◆ TASK DESCRIPTION ◆
Copy word for word the lines in the records below, starting at the line with "Open the hamburger menu in chat" and ending at the line with "This screenshot has height=419, width=706.". Skip the pictures.

AVAILABLE DATA START

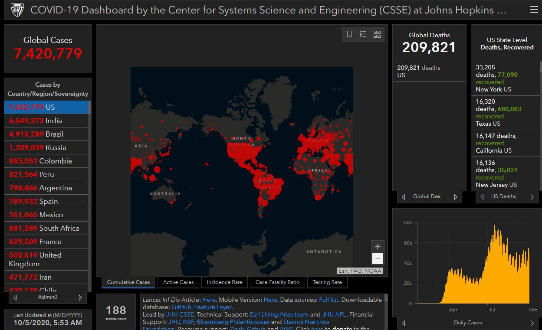Go to next panel after Global Deaths
Screen dimensions: 542x330
pos(456,197)
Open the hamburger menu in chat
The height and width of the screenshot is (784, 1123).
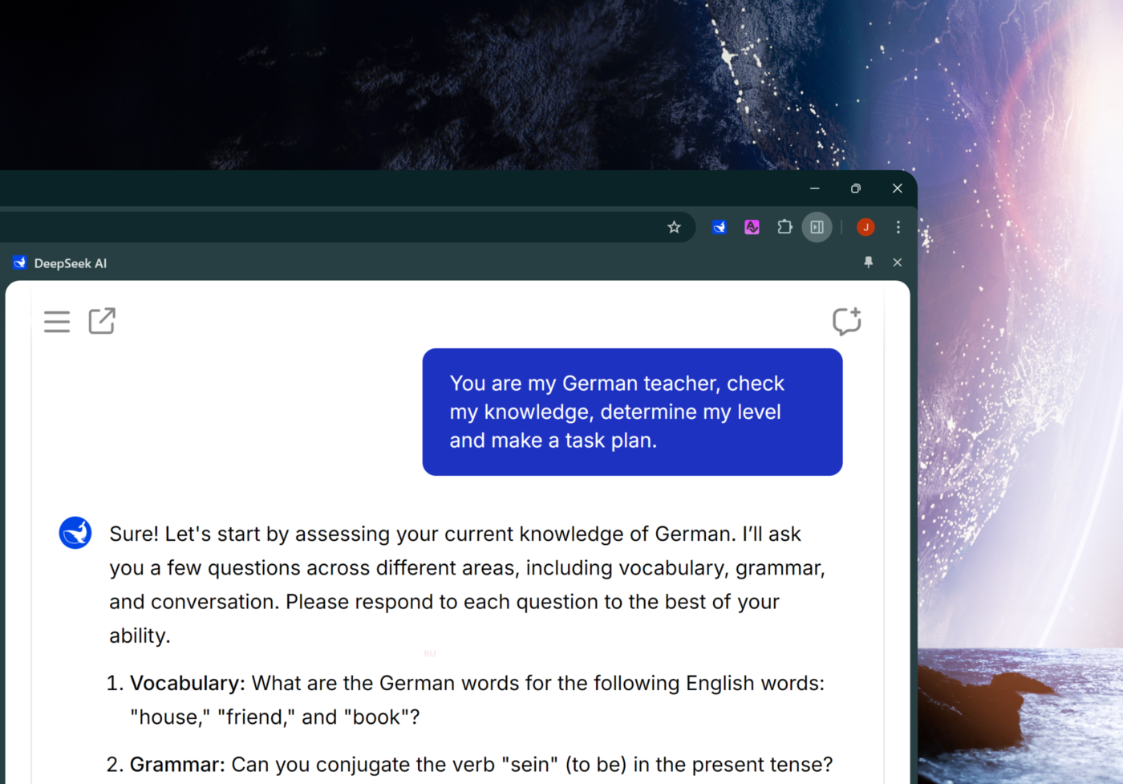coord(57,321)
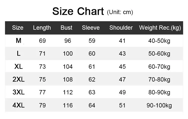Viewport: 188px width, 119px height.
Task: Click the length value 69
Action: [42, 41]
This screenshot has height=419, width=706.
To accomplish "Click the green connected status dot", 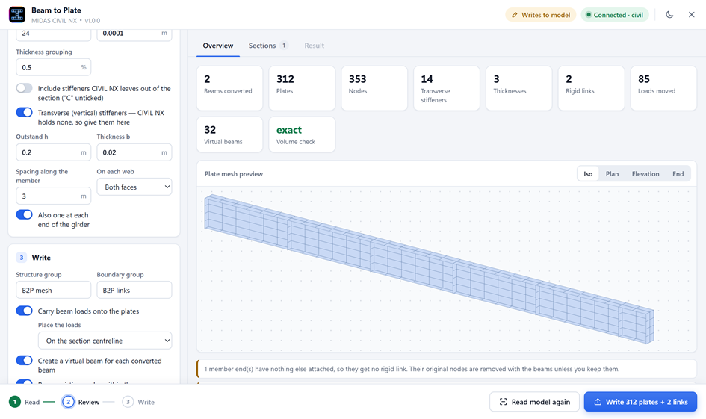I will pos(588,15).
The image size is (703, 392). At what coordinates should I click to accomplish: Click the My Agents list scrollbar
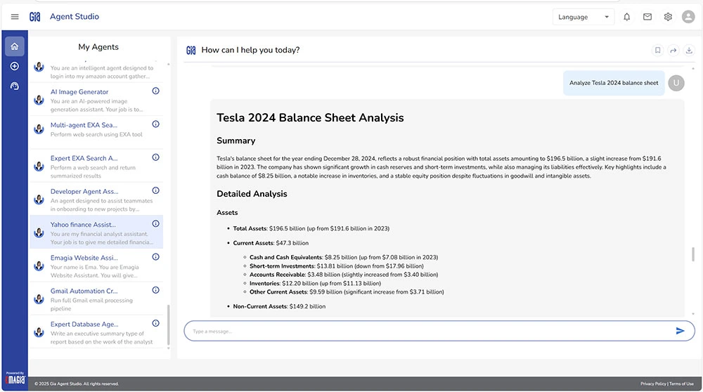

AVAILABLE DATA END

◆ WRITTEN REPLY ◆
Open the hamburger menu in chat
The height and width of the screenshot is (784, 1123).
coord(57,321)
Viewport: 188px width, 119px height.
Task: Click the length value 69
Action: [42, 41]
This screenshot has height=419, width=706.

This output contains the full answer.